Post-Vancouver tests leave cheats no hiding place: IOC
By Karolos Grohmann
VANCOUVER (Reuters) - Athletes at the Vancouver Games using performance-boosting substances for which there is so far no test still cannot sleep easily and will be caught by the testers, the International Olympic Committee said on Tuesday.
The IOC will conduct more than 2,100 urine and blood doping tests during the Feb 12-28 Vancouver Olympics.
Anti-doping agencies will develop tests within months after the Games to trace substances like Hematide, a drug still in experimental stage to treat anemia, but widely rumored to be already used illegally by athletes.
"Yes, there are such substances," said IOC medical commission chief Arne Ljungqvist. "We today are informed by the pharmaceutical industry when substances are developed but are not yet on the market.
"There are such substances today.... that may be used by athletes through illegal availability. We are developing methods for such substances. Hematide is one such example," Ljungqvist told reporters.
Ljungqvist said tests for such drugs will be developed in the coming months and samples from Vancouver will be frozen and then be re-tested for that drug.

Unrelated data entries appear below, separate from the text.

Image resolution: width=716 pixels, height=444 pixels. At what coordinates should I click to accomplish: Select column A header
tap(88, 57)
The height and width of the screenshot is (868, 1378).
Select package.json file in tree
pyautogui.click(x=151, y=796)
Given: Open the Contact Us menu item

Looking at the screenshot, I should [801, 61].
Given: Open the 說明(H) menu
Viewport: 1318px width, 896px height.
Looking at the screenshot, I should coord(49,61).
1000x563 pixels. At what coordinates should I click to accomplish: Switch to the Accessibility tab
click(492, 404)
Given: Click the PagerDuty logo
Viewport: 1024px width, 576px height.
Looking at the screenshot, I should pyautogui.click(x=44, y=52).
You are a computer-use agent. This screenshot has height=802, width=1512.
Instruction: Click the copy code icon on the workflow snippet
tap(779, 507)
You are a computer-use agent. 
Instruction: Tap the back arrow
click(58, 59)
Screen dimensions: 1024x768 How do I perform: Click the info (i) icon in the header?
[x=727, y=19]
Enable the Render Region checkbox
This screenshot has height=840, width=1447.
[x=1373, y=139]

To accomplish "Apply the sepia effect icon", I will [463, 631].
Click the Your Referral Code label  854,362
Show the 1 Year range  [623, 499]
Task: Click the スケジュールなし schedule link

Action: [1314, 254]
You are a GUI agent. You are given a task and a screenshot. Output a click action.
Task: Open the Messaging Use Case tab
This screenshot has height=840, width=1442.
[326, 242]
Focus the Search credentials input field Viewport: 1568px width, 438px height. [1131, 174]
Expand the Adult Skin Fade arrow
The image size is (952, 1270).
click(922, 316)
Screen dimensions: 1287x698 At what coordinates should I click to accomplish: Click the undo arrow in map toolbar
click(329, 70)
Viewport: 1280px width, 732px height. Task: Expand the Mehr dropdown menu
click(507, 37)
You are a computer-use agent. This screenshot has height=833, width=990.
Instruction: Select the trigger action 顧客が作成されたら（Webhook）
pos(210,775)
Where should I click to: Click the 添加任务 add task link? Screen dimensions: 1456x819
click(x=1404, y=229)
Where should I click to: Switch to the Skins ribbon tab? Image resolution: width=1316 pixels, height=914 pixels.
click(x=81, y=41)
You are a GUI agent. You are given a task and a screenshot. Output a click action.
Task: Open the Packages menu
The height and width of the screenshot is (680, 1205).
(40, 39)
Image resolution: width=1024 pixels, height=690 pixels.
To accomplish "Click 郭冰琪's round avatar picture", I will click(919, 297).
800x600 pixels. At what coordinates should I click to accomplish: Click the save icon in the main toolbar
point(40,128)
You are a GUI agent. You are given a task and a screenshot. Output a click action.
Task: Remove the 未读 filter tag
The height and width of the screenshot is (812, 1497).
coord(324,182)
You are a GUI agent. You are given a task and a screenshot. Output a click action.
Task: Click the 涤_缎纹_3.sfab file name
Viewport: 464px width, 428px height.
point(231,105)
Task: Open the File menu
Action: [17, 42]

The IOC froze and re-tested 948 athletes' samples months after the 2008 Beijing Olympics once a test for the blood-boosting CERA substance was ready.
Six athletes tested positive including 1,500m champion Rashid Ramzi from Bahrain, who was subsequently stripped of his gold medal.
"Whether these substances are available or not for illegal use remains to be speculated," Ljungqvist said. "However those athletes should know that we may analyze the samples in one or two years. We are in no hurry," he said.